Task directions
Copy out exactly the stretch below, from the line with "Viewport: 600px width, 398px height." through the line with "Given: Click the word 'storage' in the title", both included; the pictures stay out.
--- Provided data ---
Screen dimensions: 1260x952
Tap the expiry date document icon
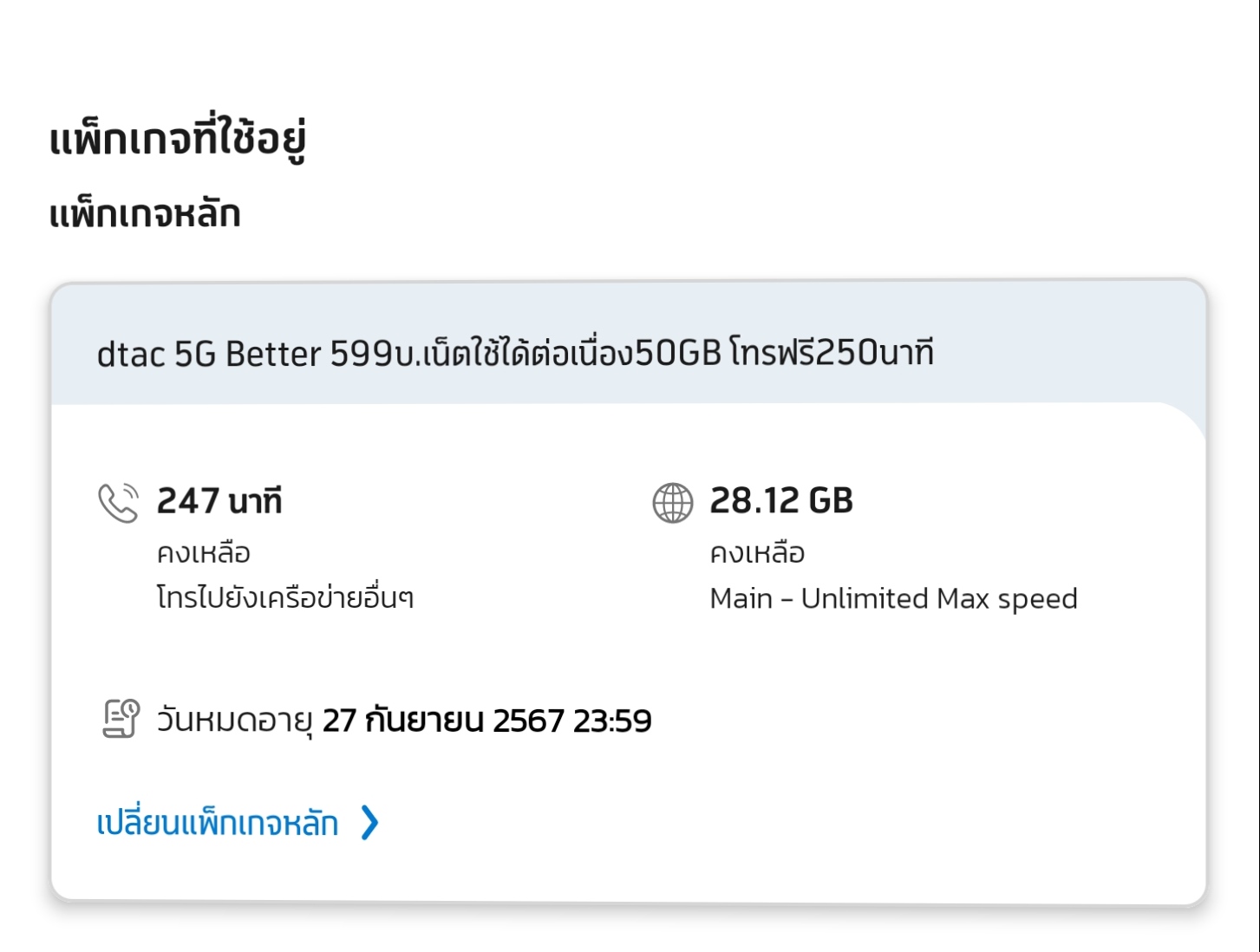click(x=121, y=720)
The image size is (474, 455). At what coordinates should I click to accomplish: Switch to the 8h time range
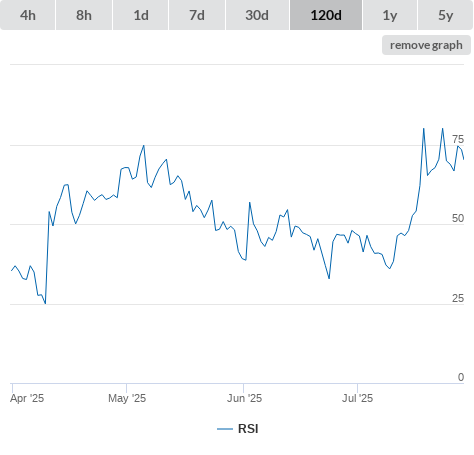(84, 15)
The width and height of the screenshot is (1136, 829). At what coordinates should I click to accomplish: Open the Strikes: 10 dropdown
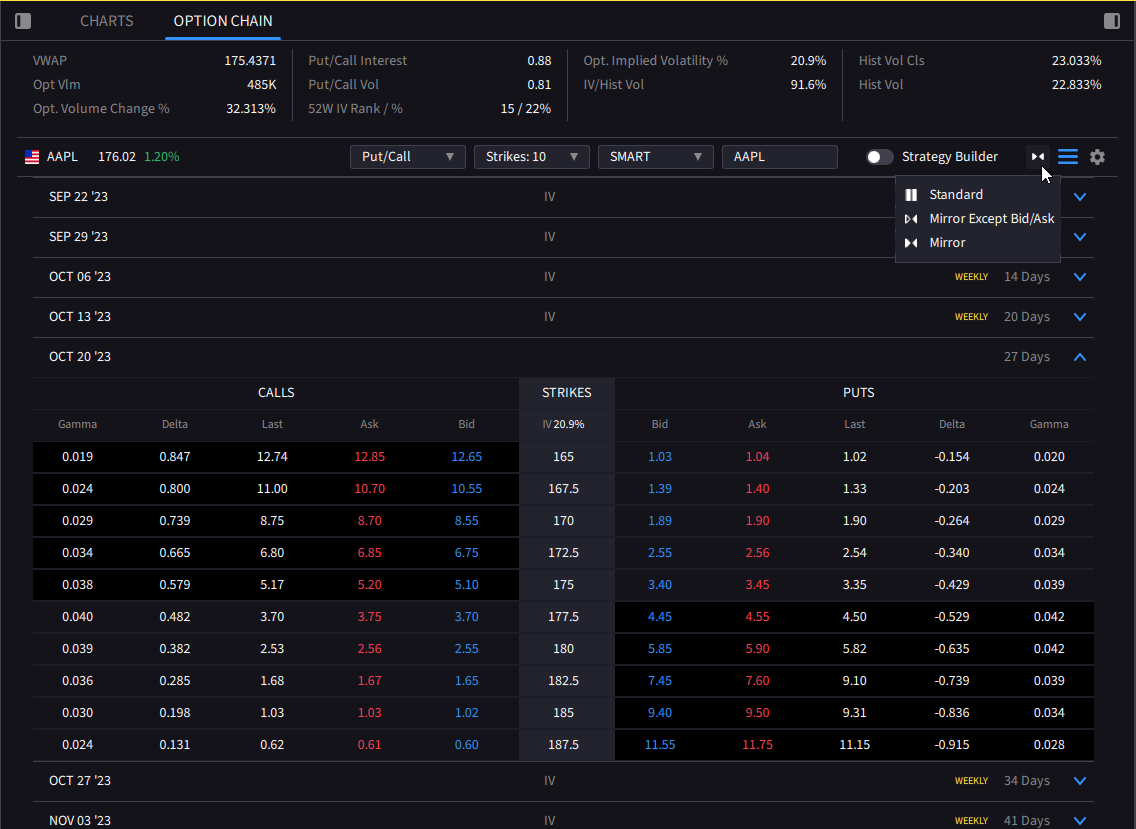531,157
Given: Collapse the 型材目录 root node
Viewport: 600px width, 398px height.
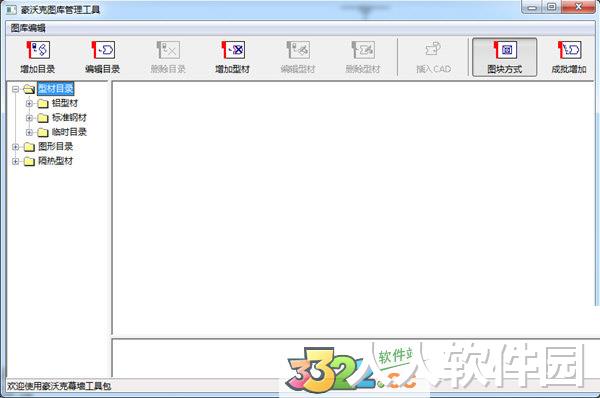Looking at the screenshot, I should [15, 89].
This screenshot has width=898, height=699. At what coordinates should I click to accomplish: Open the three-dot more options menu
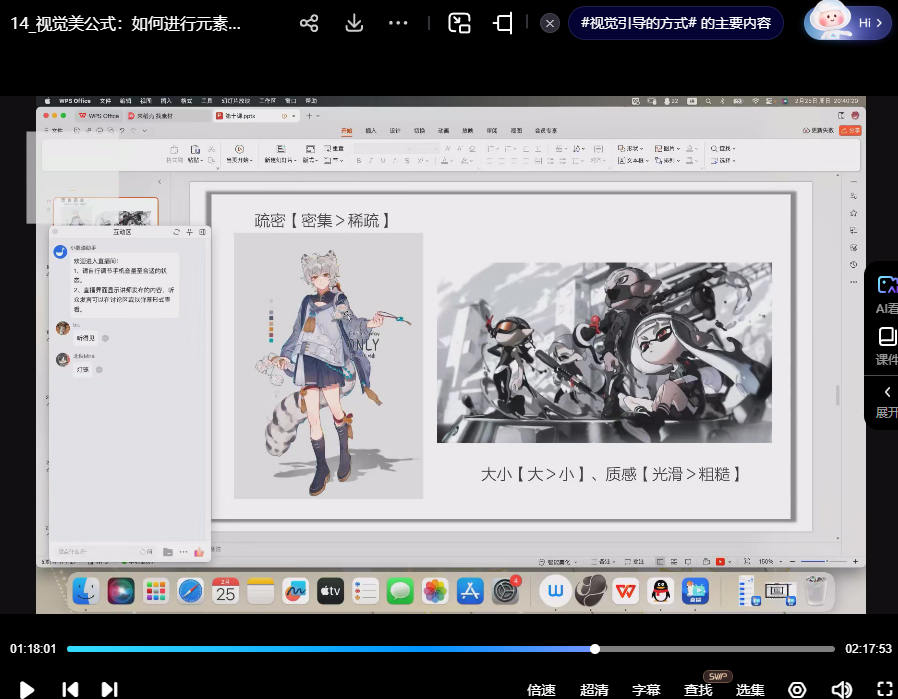(398, 23)
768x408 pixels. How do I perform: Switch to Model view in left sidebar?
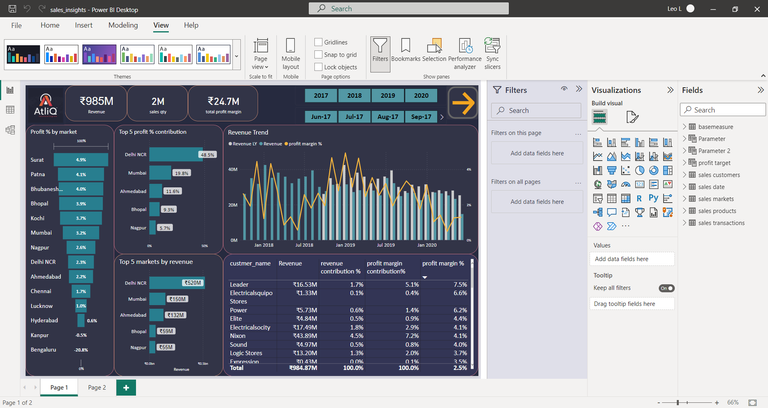10,129
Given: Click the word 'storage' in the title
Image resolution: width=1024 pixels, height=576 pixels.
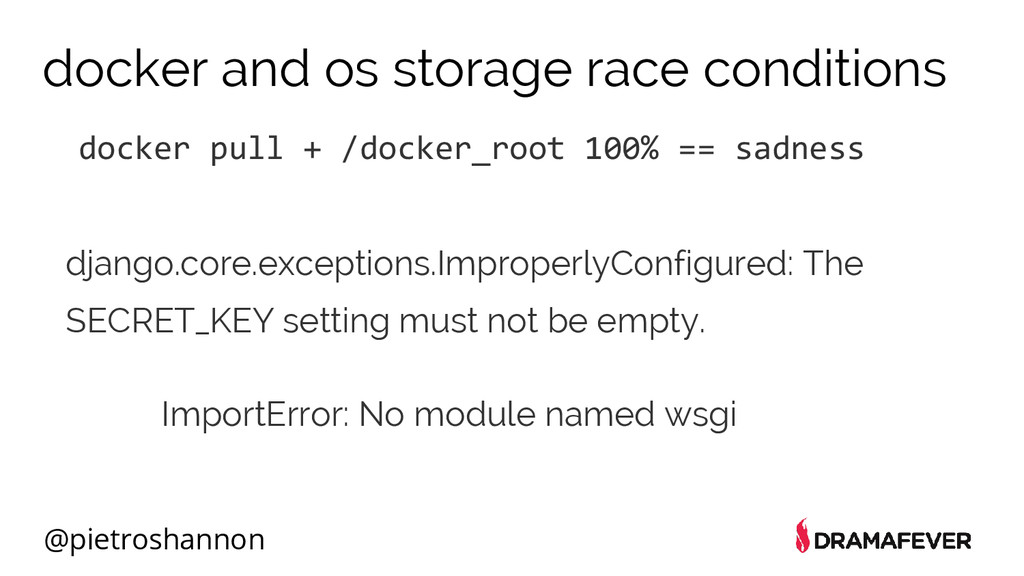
---
Result below
Viewport: 600px width, 398px height.
Looking at the screenshot, I should [15, 89].
This screenshot has width=898, height=699. At what coordinates should I click to accomplish: Open the three-dot more options menu
(398, 23)
768x408 pixels. How do I perform: Switch to Model view in left sidebar?
10,129
Given: Click the word 'storage' in the title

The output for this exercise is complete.